Se trataba del comisario Lacock en persona, y por eso sabía que estaba metida en un lío muy serio. Que la hubieran llevado a la comisaría ya era grave, pero que la hubieran conducido hasta el despacho del comisario, que le hubieran ordenado sentarse a aquella mesa enorme, brillante, la llevaba a verse ya metida en la celda de la cárcel, a escuchar el chasquido de la puerta al cerrarse. Encerrada. Entre cuatro paredes. Cucarachas, pulgas y piojos. Sin aire. Sin vida. Estaba tan asustada que temía soltarlo todo, confesarlo, con tal de librarse de aquel hombre.

– Aquella noche hizo usted una declaración.

¿Por qué no se sentaba el comisario? Seguía de pie, tras el escritorio, con un papel en la mano -¿qué habría escrito en él?-, y la escrutaba con unos ojos grises tan duros que notaba cómo perforaban sus mentiras, una capa tras otra. El monóculo no hacía sino empeorar las cosas. Llevaba un uniforme muy oscuro, casi negro, lleno de trenzas de oro y círculos de plata, muy brillantes, que, según ella, estaban pensados para intimidar. Y sí, a ella la intimidaban, aunque no tuviera la menor intención de permitir que él se enterase. Se concentró en los pelos indómitos que le crecían en las orejas, en las feas manchas que salpicaban sus manos. En los puntos débiles.

– Comisario Lacock, ¿ha sido informada mi madre de que me encuentro aquí? -preguntó en tono altivo. Como la condesa Serova y su hijo Alexei.

El comisario frunció el ceño y se pasó la mano por el escaso pelo.

– ¿Lo considera necesario en este momento?

– Sí, quiero que esté aquí.

– En ese caso iremos a buscarla. -Hizo una seña a un policía joven apostado junto a la puerta, que desapareció al instante. Primer objetivo conseguido. A por el siguiente.

– ¿Necesito un abogado?

El comisario dejó la hoja sobre un montón de papeles, en su mesa. Lydia habría querido leerlo del revés, pero no se atrevía a apartar los ojos de los de Lacock, que la miraban con expresión divertida. El gato con el ratón. Juega antes de atacar. Le sudaban las manos.
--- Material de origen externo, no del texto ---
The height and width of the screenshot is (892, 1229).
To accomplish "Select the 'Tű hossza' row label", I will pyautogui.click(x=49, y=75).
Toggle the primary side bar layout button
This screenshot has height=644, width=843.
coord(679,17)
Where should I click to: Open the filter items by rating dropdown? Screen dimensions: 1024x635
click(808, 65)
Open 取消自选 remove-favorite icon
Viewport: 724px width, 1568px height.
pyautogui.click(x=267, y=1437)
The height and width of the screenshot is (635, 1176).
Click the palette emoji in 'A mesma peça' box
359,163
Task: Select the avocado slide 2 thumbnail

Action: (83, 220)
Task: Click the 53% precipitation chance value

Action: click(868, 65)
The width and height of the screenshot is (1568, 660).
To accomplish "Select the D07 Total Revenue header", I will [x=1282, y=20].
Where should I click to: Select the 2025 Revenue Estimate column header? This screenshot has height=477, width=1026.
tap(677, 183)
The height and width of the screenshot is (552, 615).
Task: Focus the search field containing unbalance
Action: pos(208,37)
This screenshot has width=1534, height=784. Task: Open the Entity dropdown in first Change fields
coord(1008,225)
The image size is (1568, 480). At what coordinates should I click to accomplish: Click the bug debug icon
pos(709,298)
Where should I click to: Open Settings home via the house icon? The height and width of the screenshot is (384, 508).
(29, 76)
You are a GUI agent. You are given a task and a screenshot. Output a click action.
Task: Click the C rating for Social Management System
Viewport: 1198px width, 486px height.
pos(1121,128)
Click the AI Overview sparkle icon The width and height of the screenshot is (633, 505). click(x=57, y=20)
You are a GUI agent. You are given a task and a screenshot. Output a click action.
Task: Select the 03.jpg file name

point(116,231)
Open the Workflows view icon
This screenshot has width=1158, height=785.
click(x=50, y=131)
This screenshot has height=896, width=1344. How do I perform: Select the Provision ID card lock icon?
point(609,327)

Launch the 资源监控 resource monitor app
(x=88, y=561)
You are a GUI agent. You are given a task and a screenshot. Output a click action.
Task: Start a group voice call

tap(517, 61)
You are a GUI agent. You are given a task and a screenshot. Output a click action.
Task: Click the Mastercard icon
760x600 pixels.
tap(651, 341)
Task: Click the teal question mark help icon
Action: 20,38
– No lo creo, querida. Sólo la hemos hecho venir para que escoja a un hombre en una ronda de reconocimiento.

– Sí, el hombre que describió en su declaración. Al que vio merodear desde la ventana de la biblioteca del Club Ulysses. ¿Lo recuerda?

El comisario esperaba una respuesta, pero el alivio la había dejado sin respiración. Asintió.

– Bien, entonces vamos a echarles un vistazo, ¿le parece?

Lacock se acercó a la puerta y Lydia, para su asombro, descubrió que las piernas le respondían, como si fuera fácil.

Era una habitación sencilla, de paredes verdes y suelos de linóleo marrón. Allí había seis hombres en fila, y todos ellos volvieron sus ojos pardos en dirección a ella cuando entró, flanqueada por dos agentes de policía altos y corpulentos, aunque no tanto como los detenidos, de hombros anchísimos y puños como pedazos de carne. ¿De dónde los habrían sacado?